God Forbid, Right?

Yeah, back when we was kids?

My opinion is that a whole lot of the stupid shit I see every damn day anymore is due to the fact that the majority of the population in this country has never been truly hungry even once in their lifetimes.

It’s funny how your priorities and attitude change once you have actually experienced it.

I can say from personal experience that you won’t forget it.

49 thoughts on “God Forbid, Right?

  1. You left one out. I must have been 10 before I ate French Toast with real
    egg bread from a restaurant. I am also so old that pasta meant elbow
    macaroni or spaghetti. Nowadays, there are about 35 types. When I
    was a kid, half of the shit on the grocery store shelves did not exist and
    my mother was very frugal. She grew up as a child in the Great
    Depression and she made do with what we could get.

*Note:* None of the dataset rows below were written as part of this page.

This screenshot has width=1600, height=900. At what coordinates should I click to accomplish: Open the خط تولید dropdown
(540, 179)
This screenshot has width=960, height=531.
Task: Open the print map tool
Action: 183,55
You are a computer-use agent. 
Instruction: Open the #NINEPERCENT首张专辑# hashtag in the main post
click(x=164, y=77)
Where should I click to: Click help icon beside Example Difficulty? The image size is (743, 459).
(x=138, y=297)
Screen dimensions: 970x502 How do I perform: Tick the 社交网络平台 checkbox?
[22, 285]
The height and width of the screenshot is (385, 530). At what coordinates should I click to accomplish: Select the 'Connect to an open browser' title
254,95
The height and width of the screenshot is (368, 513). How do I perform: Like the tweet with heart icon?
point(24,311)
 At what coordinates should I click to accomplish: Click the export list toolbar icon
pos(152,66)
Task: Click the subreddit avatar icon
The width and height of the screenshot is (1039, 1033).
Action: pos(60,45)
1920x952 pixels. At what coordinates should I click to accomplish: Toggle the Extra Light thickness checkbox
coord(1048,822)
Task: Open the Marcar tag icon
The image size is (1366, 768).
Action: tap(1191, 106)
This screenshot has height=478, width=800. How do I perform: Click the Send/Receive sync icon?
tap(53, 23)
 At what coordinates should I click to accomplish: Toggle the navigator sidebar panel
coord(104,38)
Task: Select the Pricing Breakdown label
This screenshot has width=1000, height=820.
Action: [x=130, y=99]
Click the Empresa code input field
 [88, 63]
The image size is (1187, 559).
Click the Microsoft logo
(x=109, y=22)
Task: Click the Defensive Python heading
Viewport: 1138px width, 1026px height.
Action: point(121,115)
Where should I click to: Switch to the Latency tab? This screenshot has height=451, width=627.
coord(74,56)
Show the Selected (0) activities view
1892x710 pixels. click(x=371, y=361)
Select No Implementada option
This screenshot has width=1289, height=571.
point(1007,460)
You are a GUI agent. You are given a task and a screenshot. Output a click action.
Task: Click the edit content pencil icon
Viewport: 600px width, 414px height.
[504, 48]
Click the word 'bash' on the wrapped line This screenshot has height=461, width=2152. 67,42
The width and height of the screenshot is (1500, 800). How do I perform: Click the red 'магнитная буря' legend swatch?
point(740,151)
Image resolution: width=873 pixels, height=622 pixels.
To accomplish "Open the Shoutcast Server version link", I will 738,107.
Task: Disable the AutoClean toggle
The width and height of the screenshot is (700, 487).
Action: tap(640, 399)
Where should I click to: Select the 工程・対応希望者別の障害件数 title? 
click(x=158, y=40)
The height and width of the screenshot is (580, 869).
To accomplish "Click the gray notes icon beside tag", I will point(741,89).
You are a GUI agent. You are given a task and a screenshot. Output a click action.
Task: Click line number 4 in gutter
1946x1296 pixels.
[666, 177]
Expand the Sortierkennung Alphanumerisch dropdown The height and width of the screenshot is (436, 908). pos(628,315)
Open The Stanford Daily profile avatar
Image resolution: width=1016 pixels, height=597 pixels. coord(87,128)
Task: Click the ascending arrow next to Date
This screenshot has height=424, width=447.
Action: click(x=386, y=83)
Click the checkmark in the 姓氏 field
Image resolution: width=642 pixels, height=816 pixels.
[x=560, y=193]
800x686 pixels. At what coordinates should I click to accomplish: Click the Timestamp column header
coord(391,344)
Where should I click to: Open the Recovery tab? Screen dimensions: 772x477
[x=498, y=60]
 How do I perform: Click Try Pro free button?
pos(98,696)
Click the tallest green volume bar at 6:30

She still had
    coffee cans on the stove to save lard, grease, and bacon grease. We
    had a room under the stairs she used as a pantry and it was filled with
    canned goods, dry goods, and canned meats and vegetables, and
    homemade canned preserves.

    Her generation never wasted anything. We save glass bottles, news-
    papers, and anything else she could recycle for a few bucks a month.
    She saved trading stamps she got from stores and got free glass tumblers
    with every fill-up at the gas station. Potatoes were (4) ten-pound bags
    for 4 dollars and 5 bags for the same price on sale. I fucking hated
    going to the grocery store and lugging them 2 miles to the house.
    We had potatoes with every meal and if I were not already part
    Irish, I would have been sick of them!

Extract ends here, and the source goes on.